### TASK DETAILS
Copy each of the following items word for word, with no changes.
>> BEGIN DATA IN THIS EXERCISE
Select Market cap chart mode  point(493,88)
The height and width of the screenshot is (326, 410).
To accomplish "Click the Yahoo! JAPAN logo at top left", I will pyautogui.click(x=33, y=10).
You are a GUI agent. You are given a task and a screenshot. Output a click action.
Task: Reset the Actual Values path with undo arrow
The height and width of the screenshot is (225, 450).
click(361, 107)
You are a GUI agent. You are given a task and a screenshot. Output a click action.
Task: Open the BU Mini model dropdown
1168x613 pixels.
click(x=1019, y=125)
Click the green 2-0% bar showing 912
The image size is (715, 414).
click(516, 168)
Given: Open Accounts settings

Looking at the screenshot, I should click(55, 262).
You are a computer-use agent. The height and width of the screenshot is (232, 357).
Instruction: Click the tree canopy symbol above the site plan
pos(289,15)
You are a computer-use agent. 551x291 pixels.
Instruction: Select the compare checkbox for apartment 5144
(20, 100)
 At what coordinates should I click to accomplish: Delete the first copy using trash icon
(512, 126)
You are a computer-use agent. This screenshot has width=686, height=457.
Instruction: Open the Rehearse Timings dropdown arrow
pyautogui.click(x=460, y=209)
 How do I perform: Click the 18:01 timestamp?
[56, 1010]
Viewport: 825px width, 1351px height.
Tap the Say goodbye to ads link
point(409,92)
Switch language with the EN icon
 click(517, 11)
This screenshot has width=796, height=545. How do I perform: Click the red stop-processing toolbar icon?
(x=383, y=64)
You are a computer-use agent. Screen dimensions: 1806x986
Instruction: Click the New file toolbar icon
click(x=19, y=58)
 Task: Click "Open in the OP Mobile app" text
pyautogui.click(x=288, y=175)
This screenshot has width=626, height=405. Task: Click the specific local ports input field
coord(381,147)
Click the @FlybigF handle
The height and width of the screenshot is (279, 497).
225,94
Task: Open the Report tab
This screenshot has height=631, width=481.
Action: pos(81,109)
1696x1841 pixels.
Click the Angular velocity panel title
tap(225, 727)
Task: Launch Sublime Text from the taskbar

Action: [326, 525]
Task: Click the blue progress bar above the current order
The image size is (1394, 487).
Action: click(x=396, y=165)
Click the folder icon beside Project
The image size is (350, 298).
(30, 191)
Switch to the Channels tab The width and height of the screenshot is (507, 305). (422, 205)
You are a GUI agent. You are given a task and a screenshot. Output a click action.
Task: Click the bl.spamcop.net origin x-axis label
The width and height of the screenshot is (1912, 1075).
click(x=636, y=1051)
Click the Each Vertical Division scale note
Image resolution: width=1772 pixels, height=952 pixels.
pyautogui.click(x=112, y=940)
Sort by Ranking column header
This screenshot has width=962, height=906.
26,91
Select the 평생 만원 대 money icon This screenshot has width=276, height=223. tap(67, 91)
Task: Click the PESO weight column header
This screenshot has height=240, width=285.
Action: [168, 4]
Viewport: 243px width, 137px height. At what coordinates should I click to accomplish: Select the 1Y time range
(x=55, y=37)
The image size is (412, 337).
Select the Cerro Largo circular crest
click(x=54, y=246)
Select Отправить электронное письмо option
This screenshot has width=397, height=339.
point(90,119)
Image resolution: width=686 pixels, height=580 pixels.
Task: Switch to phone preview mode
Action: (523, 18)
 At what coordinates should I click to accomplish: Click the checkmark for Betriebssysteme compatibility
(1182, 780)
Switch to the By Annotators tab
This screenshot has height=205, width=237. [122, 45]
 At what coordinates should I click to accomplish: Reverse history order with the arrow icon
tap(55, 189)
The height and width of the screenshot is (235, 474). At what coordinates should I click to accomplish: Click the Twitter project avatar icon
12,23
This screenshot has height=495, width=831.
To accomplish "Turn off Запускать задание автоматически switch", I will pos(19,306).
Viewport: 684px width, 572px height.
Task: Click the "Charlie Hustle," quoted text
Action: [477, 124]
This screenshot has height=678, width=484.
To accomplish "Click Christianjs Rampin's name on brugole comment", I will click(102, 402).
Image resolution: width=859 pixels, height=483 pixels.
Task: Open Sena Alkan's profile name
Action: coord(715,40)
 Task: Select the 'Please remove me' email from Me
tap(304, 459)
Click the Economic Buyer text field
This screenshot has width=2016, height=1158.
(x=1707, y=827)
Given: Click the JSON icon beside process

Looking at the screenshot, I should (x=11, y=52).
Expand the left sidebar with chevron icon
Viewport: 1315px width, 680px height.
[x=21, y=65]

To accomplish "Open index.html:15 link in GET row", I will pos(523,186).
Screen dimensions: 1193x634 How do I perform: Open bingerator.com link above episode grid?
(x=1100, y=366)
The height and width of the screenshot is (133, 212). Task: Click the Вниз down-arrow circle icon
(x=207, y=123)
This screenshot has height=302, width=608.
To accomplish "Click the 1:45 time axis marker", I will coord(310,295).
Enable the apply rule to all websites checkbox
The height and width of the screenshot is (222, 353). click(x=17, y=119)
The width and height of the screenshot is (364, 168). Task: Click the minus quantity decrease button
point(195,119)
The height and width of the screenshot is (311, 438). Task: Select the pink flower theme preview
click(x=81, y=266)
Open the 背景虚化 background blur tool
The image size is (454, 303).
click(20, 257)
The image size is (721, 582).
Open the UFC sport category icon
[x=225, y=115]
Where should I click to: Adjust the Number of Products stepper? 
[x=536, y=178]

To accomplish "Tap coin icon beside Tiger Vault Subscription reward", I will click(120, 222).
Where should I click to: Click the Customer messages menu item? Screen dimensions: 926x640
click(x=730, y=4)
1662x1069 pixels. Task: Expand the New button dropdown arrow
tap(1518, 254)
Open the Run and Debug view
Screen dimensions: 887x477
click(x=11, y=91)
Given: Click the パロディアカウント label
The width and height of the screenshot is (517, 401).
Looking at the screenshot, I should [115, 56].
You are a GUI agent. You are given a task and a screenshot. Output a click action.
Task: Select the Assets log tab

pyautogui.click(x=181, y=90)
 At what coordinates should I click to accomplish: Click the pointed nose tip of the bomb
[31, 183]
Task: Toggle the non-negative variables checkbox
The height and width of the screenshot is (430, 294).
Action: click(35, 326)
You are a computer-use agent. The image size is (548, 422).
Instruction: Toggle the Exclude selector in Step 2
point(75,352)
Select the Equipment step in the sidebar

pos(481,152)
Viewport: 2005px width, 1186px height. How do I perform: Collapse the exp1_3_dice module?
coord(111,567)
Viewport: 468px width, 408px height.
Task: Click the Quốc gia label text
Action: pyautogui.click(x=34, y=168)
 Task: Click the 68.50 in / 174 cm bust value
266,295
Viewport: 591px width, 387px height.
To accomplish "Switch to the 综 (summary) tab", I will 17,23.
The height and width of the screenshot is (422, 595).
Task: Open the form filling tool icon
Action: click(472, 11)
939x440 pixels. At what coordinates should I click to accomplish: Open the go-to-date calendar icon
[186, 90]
>> END DATA IN THIS EXERCISE
### COMPLETED EXERCISE
Select Market cap chart mode  point(493,88)
The height and width of the screenshot is (326, 410).
To accomplish "Click the Yahoo! JAPAN logo at top left", I will pyautogui.click(x=33, y=10).
You are a GUI agent. You are given a task and a screenshot. Output a click action.
Task: Reset the Actual Values path with undo arrow
The height and width of the screenshot is (225, 450).
click(361, 107)
You are a GUI agent. You are given a task and a screenshot. Output a click action.
Task: Open the BU Mini model dropdown
1168x613 pixels.
click(x=1019, y=125)
Click the green 2-0% bar showing 912
The image size is (715, 414).
click(516, 168)
Given: Open Accounts settings

Looking at the screenshot, I should click(55, 262).
You are a computer-use agent. The height and width of the screenshot is (232, 357).
Instruction: Click the tree canopy symbol above the site plan
pos(289,15)
You are a computer-use agent. 551x291 pixels.
Instruction: Select the compare checkbox for apartment 5144
(20, 100)
 At what coordinates should I click to accomplish: Delete the first copy using trash icon
(512, 126)
You are a computer-use agent. This screenshot has width=686, height=457.
Instruction: Open the Rehearse Timings dropdown arrow
pyautogui.click(x=460, y=209)
 How do I perform: Click the 18:01 timestamp?
[56, 1010]
Viewport: 825px width, 1351px height.
Tap the Say goodbye to ads link
point(409,92)
Switch language with the EN icon
 click(517, 11)
This screenshot has width=796, height=545. How do I perform: Click the red stop-processing toolbar icon?
(x=383, y=64)
You are a computer-use agent. Screen dimensions: 1806x986
Instruction: Click the New file toolbar icon
click(x=19, y=58)
 Task: Click "Open in the OP Mobile app" text
pyautogui.click(x=288, y=175)
This screenshot has width=626, height=405. Task: Click the specific local ports input field
coord(381,147)
Click the @FlybigF handle
The height and width of the screenshot is (279, 497).
225,94
Task: Open the Report tab
This screenshot has height=631, width=481.
Action: pos(81,109)
1696x1841 pixels.
Click the Angular velocity panel title
tap(225, 727)
Task: Launch Sublime Text from the taskbar

Action: [326, 525]
Task: Click the blue progress bar above the current order
The image size is (1394, 487).
Action: click(x=396, y=165)
Click the folder icon beside Project
The image size is (350, 298).
(30, 191)
Switch to the Channels tab The width and height of the screenshot is (507, 305). (422, 205)
You are a GUI agent. You are given a task and a screenshot. Output a click action.
Task: Click the bl.spamcop.net origin x-axis label
The width and height of the screenshot is (1912, 1075).
click(x=636, y=1051)
Click the Each Vertical Division scale note
Image resolution: width=1772 pixels, height=952 pixels.
pyautogui.click(x=112, y=940)
Sort by Ranking column header
This screenshot has width=962, height=906.
26,91
Select the 평생 만원 대 money icon This screenshot has width=276, height=223. tap(67, 91)
Task: Click the PESO weight column header
This screenshot has height=240, width=285.
Action: [168, 4]
Viewport: 243px width, 137px height. At what coordinates should I click to accomplish: Select the 1Y time range
(x=55, y=37)
The image size is (412, 337).
Select the Cerro Largo circular crest
click(x=54, y=246)
Select Отправить электронное письмо option
This screenshot has width=397, height=339.
point(90,119)
Image resolution: width=686 pixels, height=580 pixels.
Task: Switch to phone preview mode
Action: (523, 18)
 At what coordinates should I click to accomplish: Click the checkmark for Betriebssysteme compatibility
(1182, 780)
Switch to the By Annotators tab
This screenshot has height=205, width=237. [122, 45]
 At what coordinates should I click to accomplish: Reverse history order with the arrow icon
tap(55, 189)
The height and width of the screenshot is (235, 474). At what coordinates should I click to accomplish: Click the Twitter project avatar icon
12,23
This screenshot has height=495, width=831.
To accomplish "Turn off Запускать задание автоматически switch", I will pos(19,306).
Viewport: 684px width, 572px height.
Task: Click the "Charlie Hustle," quoted text
Action: [477, 124]
This screenshot has height=678, width=484.
To accomplish "Click Christianjs Rampin's name on brugole comment", I will click(102, 402).
Image resolution: width=859 pixels, height=483 pixels.
Task: Open Sena Alkan's profile name
Action: coord(715,40)
 Task: Select the 'Please remove me' email from Me
tap(304, 459)
Click the Economic Buyer text field
This screenshot has width=2016, height=1158.
(x=1707, y=827)
Given: Click the JSON icon beside process

Looking at the screenshot, I should (x=11, y=52).
Expand the left sidebar with chevron icon
Viewport: 1315px width, 680px height.
[x=21, y=65]

To accomplish "Open index.html:15 link in GET row", I will pos(523,186).
Screen dimensions: 1193x634 How do I perform: Open bingerator.com link above episode grid?
(x=1100, y=366)
The height and width of the screenshot is (133, 212). Task: Click the Вниз down-arrow circle icon
(x=207, y=123)
This screenshot has height=302, width=608.
To accomplish "Click the 1:45 time axis marker", I will coord(310,295).
Enable the apply rule to all websites checkbox
The height and width of the screenshot is (222, 353). click(x=17, y=119)
The width and height of the screenshot is (364, 168). Task: Click the minus quantity decrease button
point(195,119)
The height and width of the screenshot is (311, 438). Task: Select the pink flower theme preview
click(x=81, y=266)
Open the 背景虚化 background blur tool
The image size is (454, 303).
click(20, 257)
The image size is (721, 582).
Open the UFC sport category icon
[x=225, y=115]
Where should I click to: Adjust the Number of Products stepper? 
[x=536, y=178]

To accomplish "Tap coin icon beside Tiger Vault Subscription reward", I will click(120, 222).
Where should I click to: Click the Customer messages menu item? Screen dimensions: 926x640
click(x=730, y=4)
1662x1069 pixels. Task: Expand the New button dropdown arrow
tap(1518, 254)
Open the Run and Debug view
Screen dimensions: 887x477
click(x=11, y=91)
Given: Click the パロディアカウント label
The width and height of the screenshot is (517, 401).
Looking at the screenshot, I should [115, 56].
You are a GUI agent. You are given a task and a screenshot. Output a click action.
Task: Select the Assets log tab

pyautogui.click(x=181, y=90)
 At what coordinates should I click to accomplish: Click the pointed nose tip of the bomb
[31, 183]
Task: Toggle the non-negative variables checkbox
The height and width of the screenshot is (430, 294).
Action: click(35, 326)
You are a computer-use agent. The image size is (548, 422).
Instruction: Toggle the Exclude selector in Step 2
point(75,352)
Select the Equipment step in the sidebar

pos(481,152)
Viewport: 2005px width, 1186px height. How do I perform: Collapse the exp1_3_dice module?
coord(111,567)
Viewport: 468px width, 408px height.
Task: Click the Quốc gia label text
Action: pyautogui.click(x=34, y=168)
 Task: Click the 68.50 in / 174 cm bust value
266,295
Viewport: 591px width, 387px height.
To accomplish "Switch to the 综 (summary) tab", I will 17,23.
The height and width of the screenshot is (422, 595).
Task: Open the form filling tool icon
Action: click(472, 11)
939x440 pixels. At what coordinates should I click to accomplish: Open the go-to-date calendar icon
[186, 90]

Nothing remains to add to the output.